Tuesday, August 02, 2011

Soap and Opium

It's often said that if Dickens were alive today he'd be writing for 'Stenders or Corrie - the vivid chararacterisation, the rich tapestry of life, the stress on ordinary people's lives, the anatomisation of their community etc. There's a lot of alternative snobbery too, of course: my dad would leave the room when the soaps came on, despising the rest of us for watching them - far beneath him, they were, in his rarified cultural cloud.  I've always been a defender of soaps, and not just in reaction to my dad: for the past year I have been coming down at 1.30 pm from working on my (to me, anyway) deep (but highly accessible!) novel, and have happily - indeed greedily - watched Neighbours while chomping my lunch, without any sense of cultural jarring whatever. The psychology, it has seemed to me, is brilliant, particularly between parents and children, a lot of the dialogue is very sharp, and there is a nicely wry overall view which provides moments of good comedy while dealing seriously with serious matters.

I have just been away for a fortnight with no telly and have come back to a kind of earthquake shift in the storylines. When I left, a key character, a handsome (and thus easily identifiable with) policeman in a central storyline concerning a love affair, was about to be taken into protective custody, with potential dire consequences (the end of the love affair, hints of the children involved being in danger of kidnap) and another key character had been dramatically carted off in a coma with some mystery illness. What's the situation now?
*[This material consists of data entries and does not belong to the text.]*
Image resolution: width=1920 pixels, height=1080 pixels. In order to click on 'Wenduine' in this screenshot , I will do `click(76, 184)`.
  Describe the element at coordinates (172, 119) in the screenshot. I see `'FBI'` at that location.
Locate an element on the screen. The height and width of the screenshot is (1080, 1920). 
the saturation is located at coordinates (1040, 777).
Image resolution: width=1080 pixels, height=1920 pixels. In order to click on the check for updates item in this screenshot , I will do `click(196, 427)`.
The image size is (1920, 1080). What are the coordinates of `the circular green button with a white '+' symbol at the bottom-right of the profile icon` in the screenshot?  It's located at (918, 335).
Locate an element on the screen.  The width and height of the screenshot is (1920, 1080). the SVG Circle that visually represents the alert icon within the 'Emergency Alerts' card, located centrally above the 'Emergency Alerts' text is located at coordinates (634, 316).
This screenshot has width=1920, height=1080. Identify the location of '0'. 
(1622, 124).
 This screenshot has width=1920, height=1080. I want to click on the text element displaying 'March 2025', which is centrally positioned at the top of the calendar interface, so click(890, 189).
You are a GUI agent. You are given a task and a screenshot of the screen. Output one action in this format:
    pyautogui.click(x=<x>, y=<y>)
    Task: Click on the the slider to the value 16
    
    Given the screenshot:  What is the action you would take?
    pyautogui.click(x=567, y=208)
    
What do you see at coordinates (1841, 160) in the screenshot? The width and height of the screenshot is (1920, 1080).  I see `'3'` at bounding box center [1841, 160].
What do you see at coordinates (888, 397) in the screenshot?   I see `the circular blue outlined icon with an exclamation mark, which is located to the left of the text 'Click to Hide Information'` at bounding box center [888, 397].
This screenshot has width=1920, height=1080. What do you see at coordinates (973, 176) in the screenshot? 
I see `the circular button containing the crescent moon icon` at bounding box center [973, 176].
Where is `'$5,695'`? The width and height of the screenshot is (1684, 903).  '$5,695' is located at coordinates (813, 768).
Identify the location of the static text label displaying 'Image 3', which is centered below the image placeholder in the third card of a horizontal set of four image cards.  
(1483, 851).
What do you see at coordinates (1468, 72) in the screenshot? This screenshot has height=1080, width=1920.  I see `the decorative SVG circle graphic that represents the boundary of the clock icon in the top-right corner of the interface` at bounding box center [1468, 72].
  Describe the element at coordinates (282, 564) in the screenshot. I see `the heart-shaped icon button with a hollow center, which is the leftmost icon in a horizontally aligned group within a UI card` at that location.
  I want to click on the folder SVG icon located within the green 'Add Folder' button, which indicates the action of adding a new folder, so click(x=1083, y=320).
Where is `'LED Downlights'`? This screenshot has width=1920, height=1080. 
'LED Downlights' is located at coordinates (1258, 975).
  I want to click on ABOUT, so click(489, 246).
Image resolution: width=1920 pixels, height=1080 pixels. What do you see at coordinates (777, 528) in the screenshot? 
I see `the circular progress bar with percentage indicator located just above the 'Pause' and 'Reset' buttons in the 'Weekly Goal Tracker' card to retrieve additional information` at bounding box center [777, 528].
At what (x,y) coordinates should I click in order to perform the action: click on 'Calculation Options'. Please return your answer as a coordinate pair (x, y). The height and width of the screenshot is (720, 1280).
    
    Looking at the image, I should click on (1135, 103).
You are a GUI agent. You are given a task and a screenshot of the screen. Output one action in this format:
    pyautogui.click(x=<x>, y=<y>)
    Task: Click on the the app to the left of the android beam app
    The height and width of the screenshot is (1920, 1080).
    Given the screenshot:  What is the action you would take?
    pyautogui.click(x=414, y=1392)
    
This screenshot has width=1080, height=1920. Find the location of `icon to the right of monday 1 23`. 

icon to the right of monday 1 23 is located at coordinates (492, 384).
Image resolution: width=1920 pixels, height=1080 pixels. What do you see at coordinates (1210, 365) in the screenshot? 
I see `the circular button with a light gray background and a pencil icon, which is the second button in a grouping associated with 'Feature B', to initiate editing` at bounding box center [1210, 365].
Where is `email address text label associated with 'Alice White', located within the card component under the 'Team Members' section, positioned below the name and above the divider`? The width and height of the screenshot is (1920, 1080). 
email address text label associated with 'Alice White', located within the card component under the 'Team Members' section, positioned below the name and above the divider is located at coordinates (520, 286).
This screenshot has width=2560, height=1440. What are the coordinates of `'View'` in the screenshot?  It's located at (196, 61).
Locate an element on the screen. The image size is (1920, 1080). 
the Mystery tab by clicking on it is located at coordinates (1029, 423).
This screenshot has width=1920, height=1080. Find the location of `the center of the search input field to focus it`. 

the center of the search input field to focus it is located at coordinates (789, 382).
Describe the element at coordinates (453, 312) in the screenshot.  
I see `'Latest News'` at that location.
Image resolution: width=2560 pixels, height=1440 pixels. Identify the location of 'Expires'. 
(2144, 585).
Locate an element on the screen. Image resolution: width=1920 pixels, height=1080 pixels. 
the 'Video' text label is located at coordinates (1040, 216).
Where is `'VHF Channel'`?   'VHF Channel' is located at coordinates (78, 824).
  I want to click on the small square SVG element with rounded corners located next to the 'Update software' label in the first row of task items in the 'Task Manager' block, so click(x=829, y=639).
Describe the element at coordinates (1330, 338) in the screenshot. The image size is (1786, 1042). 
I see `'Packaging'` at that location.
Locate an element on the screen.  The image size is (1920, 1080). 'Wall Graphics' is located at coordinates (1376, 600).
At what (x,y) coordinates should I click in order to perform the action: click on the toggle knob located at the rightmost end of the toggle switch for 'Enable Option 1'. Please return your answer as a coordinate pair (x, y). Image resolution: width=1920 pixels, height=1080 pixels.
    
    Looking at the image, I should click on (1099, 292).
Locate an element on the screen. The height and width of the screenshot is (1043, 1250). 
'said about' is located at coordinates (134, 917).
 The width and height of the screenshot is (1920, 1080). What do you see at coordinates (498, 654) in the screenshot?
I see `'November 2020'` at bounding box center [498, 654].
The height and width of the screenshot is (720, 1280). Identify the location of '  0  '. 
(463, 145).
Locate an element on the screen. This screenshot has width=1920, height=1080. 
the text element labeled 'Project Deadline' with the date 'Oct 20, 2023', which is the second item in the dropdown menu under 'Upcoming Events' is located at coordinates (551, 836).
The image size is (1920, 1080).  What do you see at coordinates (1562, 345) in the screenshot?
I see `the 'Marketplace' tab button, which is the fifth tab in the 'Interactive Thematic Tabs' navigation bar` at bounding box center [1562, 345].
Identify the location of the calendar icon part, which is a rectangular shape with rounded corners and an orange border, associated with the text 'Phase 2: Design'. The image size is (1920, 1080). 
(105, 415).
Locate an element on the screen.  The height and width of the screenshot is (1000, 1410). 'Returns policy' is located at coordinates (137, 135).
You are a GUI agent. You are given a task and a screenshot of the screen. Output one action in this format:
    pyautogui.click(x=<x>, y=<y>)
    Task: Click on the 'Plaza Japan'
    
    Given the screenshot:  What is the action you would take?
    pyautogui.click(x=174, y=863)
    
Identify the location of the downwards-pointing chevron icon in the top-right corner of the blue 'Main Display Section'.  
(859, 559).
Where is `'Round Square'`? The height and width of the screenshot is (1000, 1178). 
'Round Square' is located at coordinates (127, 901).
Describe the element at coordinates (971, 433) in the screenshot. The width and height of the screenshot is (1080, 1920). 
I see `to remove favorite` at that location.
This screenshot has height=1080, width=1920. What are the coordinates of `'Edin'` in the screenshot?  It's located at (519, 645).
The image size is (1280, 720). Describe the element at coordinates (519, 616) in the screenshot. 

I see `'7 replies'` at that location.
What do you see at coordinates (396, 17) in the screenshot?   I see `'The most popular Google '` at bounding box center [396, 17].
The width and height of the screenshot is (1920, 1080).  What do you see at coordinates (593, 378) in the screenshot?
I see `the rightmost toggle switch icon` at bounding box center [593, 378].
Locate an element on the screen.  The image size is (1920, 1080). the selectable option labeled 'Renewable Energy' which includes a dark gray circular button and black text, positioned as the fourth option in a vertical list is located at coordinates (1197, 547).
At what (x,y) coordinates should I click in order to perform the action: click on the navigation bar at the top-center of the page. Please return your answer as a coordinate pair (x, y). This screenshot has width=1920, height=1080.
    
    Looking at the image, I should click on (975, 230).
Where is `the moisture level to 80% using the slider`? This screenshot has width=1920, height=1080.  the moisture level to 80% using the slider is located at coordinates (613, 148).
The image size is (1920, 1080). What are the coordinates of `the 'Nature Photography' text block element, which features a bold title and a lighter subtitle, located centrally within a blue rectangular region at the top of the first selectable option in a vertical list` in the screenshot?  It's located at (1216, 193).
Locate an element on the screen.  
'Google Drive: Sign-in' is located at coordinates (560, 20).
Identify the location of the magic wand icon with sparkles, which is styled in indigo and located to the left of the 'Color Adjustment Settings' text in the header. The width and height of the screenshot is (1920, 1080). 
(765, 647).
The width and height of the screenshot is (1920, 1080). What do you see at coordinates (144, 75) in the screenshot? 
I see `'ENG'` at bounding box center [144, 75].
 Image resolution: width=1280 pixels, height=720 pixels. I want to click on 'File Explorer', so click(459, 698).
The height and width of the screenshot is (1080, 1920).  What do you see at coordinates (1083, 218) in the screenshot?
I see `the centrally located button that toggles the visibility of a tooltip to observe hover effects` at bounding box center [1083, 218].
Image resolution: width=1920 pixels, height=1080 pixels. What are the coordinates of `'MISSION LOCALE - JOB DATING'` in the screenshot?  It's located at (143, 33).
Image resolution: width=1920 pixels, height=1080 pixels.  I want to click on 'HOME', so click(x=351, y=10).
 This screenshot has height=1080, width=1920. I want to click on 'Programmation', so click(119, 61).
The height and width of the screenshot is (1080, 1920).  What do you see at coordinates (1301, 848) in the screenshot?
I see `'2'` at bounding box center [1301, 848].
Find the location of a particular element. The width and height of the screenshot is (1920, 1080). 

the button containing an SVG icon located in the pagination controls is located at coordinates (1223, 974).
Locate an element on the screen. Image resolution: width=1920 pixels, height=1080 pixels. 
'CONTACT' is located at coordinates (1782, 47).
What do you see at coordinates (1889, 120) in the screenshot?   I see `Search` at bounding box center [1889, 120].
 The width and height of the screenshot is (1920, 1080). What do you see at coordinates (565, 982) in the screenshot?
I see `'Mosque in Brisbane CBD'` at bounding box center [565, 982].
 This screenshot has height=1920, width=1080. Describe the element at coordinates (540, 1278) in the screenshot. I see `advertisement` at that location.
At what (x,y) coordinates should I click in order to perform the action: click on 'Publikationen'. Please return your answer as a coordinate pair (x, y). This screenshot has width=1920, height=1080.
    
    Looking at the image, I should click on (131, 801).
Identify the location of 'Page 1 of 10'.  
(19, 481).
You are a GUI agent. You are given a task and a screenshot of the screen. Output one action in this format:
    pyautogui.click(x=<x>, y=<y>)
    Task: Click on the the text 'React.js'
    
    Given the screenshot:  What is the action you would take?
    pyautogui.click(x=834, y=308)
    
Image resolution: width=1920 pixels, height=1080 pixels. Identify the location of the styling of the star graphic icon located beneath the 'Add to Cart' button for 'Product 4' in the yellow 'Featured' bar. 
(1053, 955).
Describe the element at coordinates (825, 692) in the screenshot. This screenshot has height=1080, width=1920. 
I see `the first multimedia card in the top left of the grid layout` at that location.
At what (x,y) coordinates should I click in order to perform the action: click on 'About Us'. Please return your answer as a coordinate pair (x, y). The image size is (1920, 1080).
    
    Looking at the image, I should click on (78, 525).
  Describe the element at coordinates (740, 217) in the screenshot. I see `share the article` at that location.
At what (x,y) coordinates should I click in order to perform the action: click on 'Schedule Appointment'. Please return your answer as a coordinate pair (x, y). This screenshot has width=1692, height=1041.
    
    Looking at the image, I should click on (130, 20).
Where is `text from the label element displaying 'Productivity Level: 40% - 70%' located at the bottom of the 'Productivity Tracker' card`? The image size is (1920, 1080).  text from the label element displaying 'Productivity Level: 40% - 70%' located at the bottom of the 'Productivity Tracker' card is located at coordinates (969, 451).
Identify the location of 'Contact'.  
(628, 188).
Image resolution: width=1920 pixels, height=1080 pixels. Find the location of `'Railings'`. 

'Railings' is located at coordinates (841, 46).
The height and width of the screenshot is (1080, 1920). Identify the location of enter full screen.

The policeman has disappeared off the face of the earth (the plot was clearly a device to allow the actor to bow out), and his housemates are looking for a replacement, and the character who was in a coma a fortnight ago is bouncing around full of health and providing comic relief by interfering with their plans. And I have no idea how any of this happened, because the script gives no clue, and the characters are acting as though none of it did ever happen. It's that old familiar thing: soap amnesia, inevitable I guess in decades-long-running series, with shifting actors and storyliners, but a fundamental denial of the long-term psychological consequences of the past which Dickens always tackles head-on.

It could be answered of course that we don't always want anything so deep, but soaps dominate the culture.  A culture of forgetting?